Chapter 23 #3

I don’t bother signing… I yell, “If he’s so dangerous, give me one good reason why I shouldn’t see him!”

Her lips tighten and she blinks. Nothing more. Unwilling to explain herself. Once again, I say what her ears are only able to hear, but I can feel them burning through me.

“What aren’t you telling me, Andrea?!”

Her face is like stone, only her eyelids flutter.

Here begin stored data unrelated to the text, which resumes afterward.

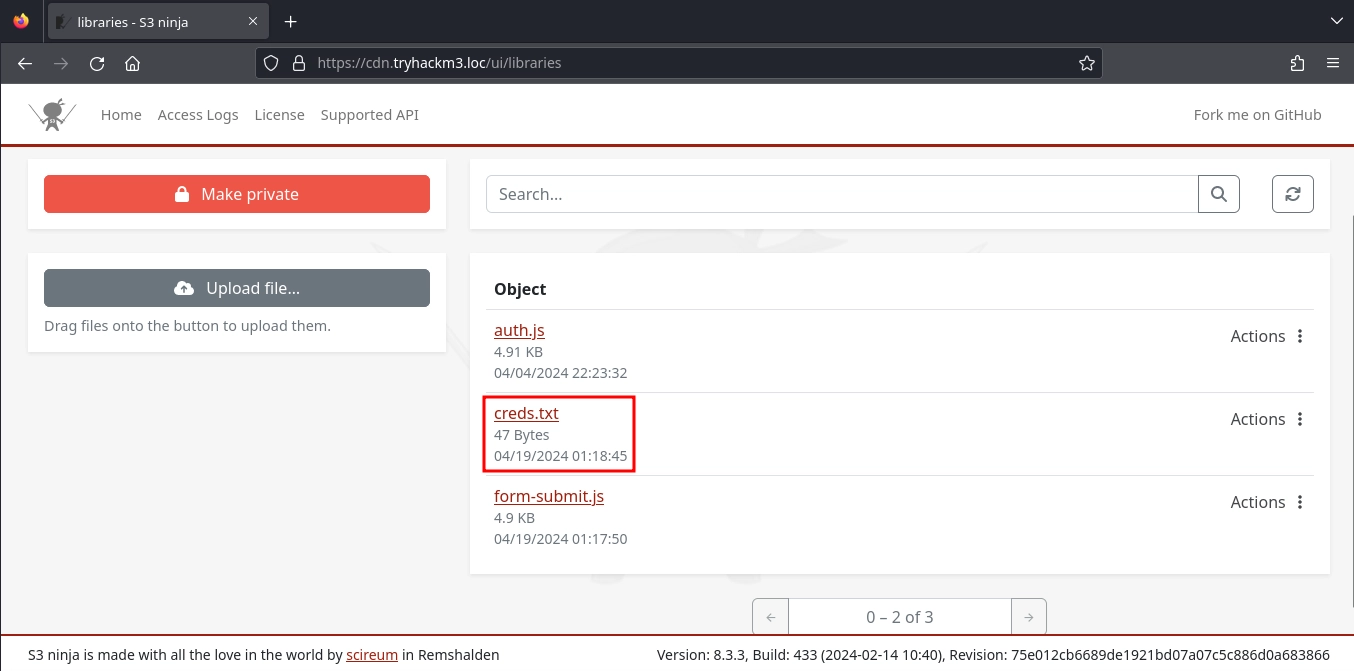Screen dimensions: 1354x671
Task: Reload the page in the browser toolbar
Action: 97,63
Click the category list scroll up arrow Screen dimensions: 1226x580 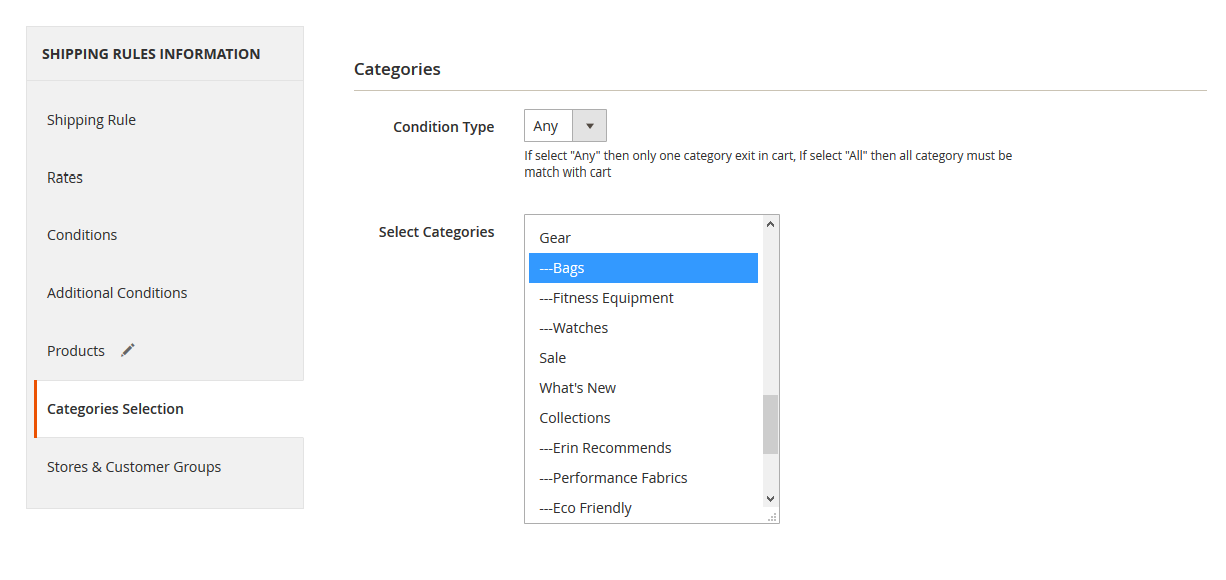770,224
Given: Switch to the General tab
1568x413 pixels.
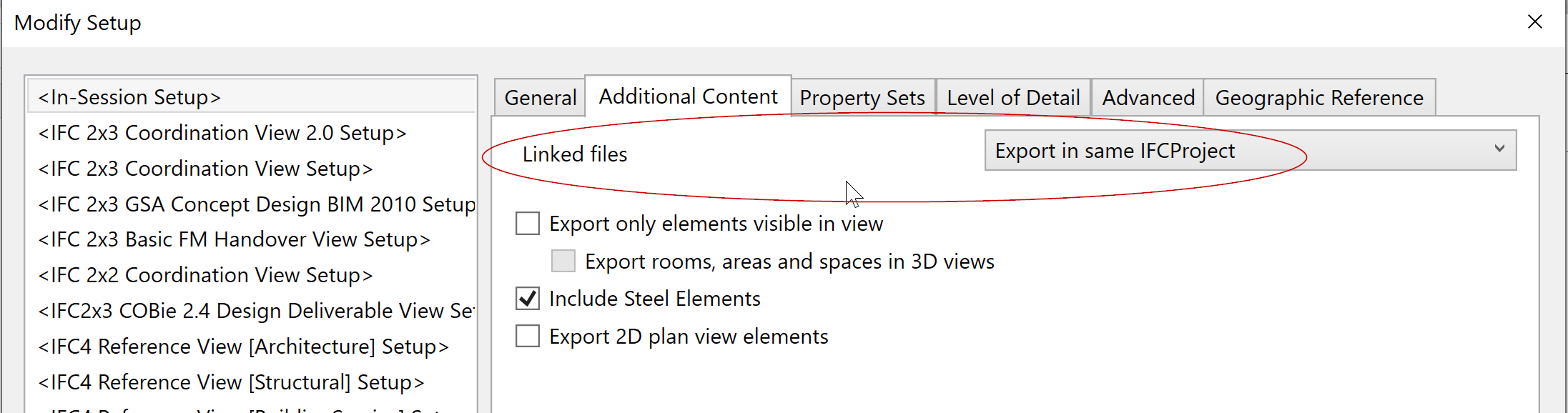Looking at the screenshot, I should [539, 96].
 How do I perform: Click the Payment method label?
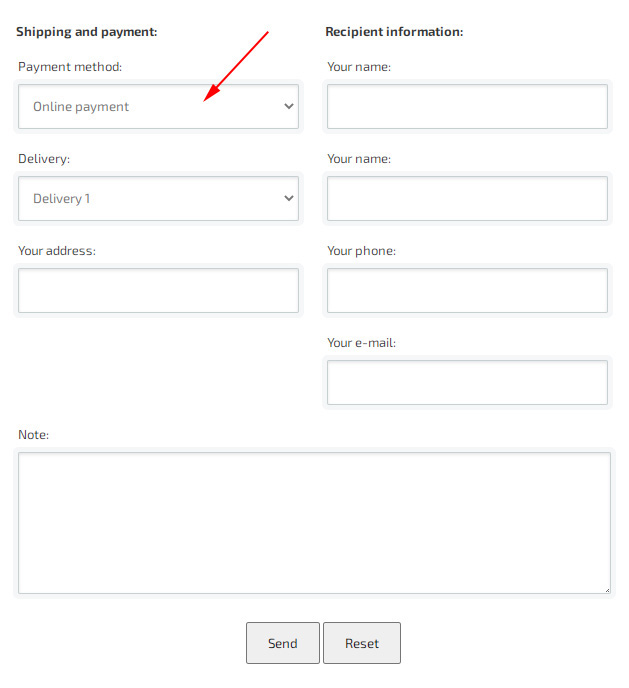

I’m confused and hurt, but then I realize something is missing. Shadows across the space between us settle just as I catch on. The roses... where are the roses? I narrow my gaze at my ‘once best friend.’

Where are the flowers from Eamon? I sign, feeling the slap of contact from hand to hand as I scrutinize her every tell.

Andrea’s arms cross, she leans back in her chair, and her eyes narrow.

Still silence consumes the space, although my ears begin to ring out in protest over the lack of respect.

Understood. Even if she did have a reason, she’s unwilling to give it to me.

I tightened the strings of the robe, abandoning why I was in the kitchen in the first place.

Then sign one final message before closing myself in my room.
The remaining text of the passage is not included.